Unfortunately, most of us expect life to be as clean as an operating room. When something terrible (and therefore messy) happens, we want there to be a reason. She shouldn't have gone to his apartment on a first date. They shouldn't have taken that adjustable-rate mortgage. “But when we try to justify the unjustifiable, what we're doing is blaming or deflecting; we're saying, ‘That can't happen to me!’” Rabbi Kula explains. “You can't separate nature's beauty from its destructiveness.” That's terrifying but also liberating. If you admit that understanding the universe or fixing its messes isn't always possible, you can be more loving and humane, toward others and yourself.

“Mess is life, and too often we don't appreciate it until it's gone,” says my friend Judith, whose golden retriever died earlier this year. “A few days ago, I went to get my idiotic, overpriced vacuum cleaner fixed and discovered that — surprise! — dog hair had gummed up the works. The guys at the repair store were joking that I needed to get a different, less sheddy dog. Then I told them what had happened. And they hugged me! Now every time I look around my apartment and notice that the tumbleweeds of rusty hair are gone, I feel sad.
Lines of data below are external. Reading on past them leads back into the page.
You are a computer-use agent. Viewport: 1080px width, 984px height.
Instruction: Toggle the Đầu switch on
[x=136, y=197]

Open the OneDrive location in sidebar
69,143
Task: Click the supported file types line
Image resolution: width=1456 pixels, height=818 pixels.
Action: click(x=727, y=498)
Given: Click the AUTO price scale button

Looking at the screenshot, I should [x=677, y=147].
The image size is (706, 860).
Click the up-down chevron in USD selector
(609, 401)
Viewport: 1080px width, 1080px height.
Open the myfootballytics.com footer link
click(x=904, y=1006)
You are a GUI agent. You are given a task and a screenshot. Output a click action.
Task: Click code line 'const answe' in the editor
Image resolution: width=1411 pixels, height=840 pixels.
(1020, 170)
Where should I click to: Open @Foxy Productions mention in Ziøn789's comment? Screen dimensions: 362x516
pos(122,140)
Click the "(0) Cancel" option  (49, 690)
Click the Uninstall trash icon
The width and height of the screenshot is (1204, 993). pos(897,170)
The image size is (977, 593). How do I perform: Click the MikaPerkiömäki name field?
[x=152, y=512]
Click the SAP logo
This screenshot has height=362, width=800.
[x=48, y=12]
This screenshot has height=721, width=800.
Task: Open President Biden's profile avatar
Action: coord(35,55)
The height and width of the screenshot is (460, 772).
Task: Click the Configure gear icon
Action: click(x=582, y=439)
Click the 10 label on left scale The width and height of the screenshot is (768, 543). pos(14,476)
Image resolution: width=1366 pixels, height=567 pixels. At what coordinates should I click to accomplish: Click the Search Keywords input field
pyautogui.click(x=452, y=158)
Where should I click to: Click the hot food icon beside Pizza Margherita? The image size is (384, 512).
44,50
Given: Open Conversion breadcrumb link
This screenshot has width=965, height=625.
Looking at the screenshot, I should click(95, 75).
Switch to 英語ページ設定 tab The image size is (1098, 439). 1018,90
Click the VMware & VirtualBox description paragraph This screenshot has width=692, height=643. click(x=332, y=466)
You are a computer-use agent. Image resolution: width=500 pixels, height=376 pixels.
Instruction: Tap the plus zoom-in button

In retrospect, there was joy in that mess.”

I had a revelation of my own when my husband got sick, and then recovered: I need to be a little more forgiving of my own disorganization, internal and external. Instead of beating myself up and lamenting my Post-it collection and seemingly scattershot way of working, I'm better off focusing on the things I have the power to improve and letting-the-hell-go of the rest. In the process, I've discovered that my tendency to do several things at once, all imperfectly, may not be such a liability. When I get stuck on one assignment, I can move to another; if my mind isn't worrying a problem like a dog with a bone, my subconscious tends to come up with a solution. In my way, I've been organized all along. I just couldn't see it.